## WORK REQUIRED
Gather every line of the entries that includes the word "click".

## SUPPLIED RECORDS
##########

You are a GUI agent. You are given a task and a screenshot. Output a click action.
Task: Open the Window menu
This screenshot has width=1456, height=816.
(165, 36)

##########

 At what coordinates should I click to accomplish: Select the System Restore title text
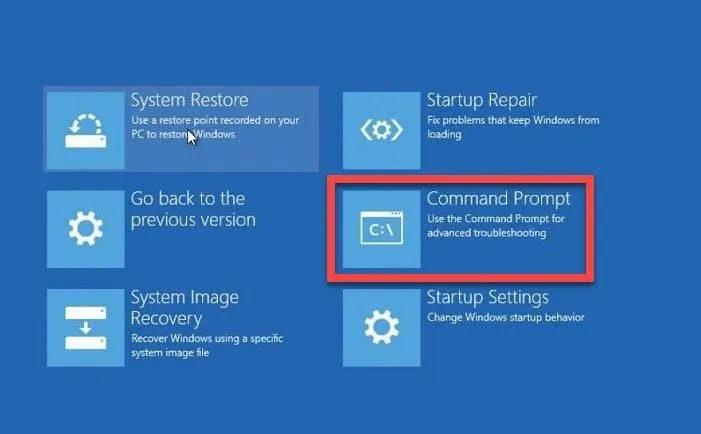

##########

## OUTPUT FOR THIS TASK
You are a GUI agent. You are given a task and a screenshot. Output a click action.
 At what coordinates should I click to accomplish: Select the System Restore title text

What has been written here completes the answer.